Recentemente Bento XVI recordou a perene validade deste comporta­mento. Escreve na sua encíclica sobre a esperança: fazia parte duma forma de devoção – talvez menos praticada hoje, mas não vai ainda há muito tempo que era bastante difundida – a ideia de poder «oferecer» as pequenas canseiras da vida quotidiana, que nos ferem com frequência como alfinetadas mais ou menos incómodas, dando-lhes assim um sen­tido [xi]. E, acrescenta o Papa, lamentando-se do esquecimento em que parecem ter caído estas demonstrações de amor a Deus, que as almas piedosas, mediante o oferecimento das contrariedades do dia, estavam convencidas de poderem inserir no gran­de com-padecer de Cristo as suas pequenas canseiras, que entravam assim, de algum modo, a fazer parte do tesouro de com-paixão de que o género humano necessita [xii]. E conclui: deveríamos talvez interrogar-nos se verdadeiramente isto não poderia voltar a ser uma perspectiva sensata também para nós [xiii]. É uma pergunta que vos transfiro, para que cada um de vós a considere, redescobrindo o valor do sacrifício escondido e silenci­oso [xiv], e para que a façais ressoar ao ouvido das pessoas com quem conviveis.

Como todos os meses, peço-vos que estejais muito unidos às minhas intenções. Rezai agora de modo especial pelo começo do trabalho apostólico estável na Roménia e na Indo­nésia; estão a dar-se passos concretos para o pôr em andamento, se Deus quiser, durante este ano. E continuai a rezar pelo Papa e pelas suas intenções, entre as quais ocupa um lugar importante a desejada união de todos os cristãos, começando por uma unidade mais profun­da e sobrenatural entre os católicos.
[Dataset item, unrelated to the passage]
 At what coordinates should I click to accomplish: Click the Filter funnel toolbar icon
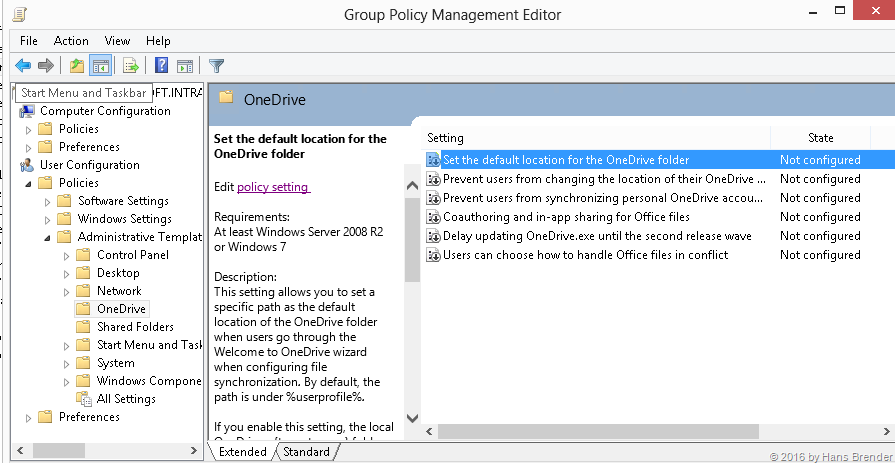pos(217,66)
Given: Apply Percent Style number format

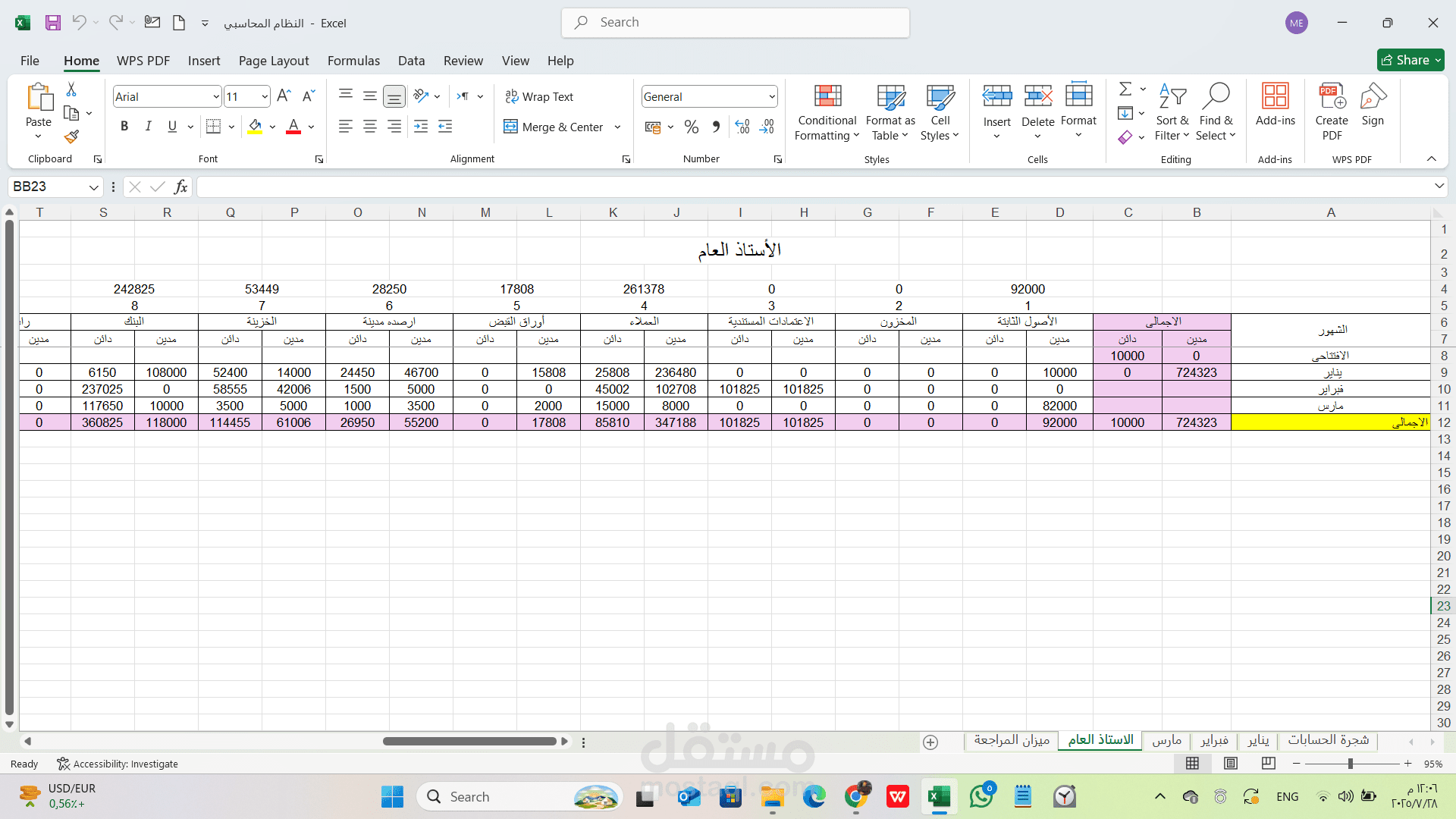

Desejo também que rezemos diariamente pelas pessoas doentes: o Senhor concede­‑nos com abundância o tesouro de poder atender a tantas e a tantos que sofrem. Interessa-me que, assim como o Senhor ia ter com os doentes para os curar e consolar, assim possamos todas e todos enriquecer-nos com esta caridade, autêntico afecto, atendendo aqueles que precisa­rem.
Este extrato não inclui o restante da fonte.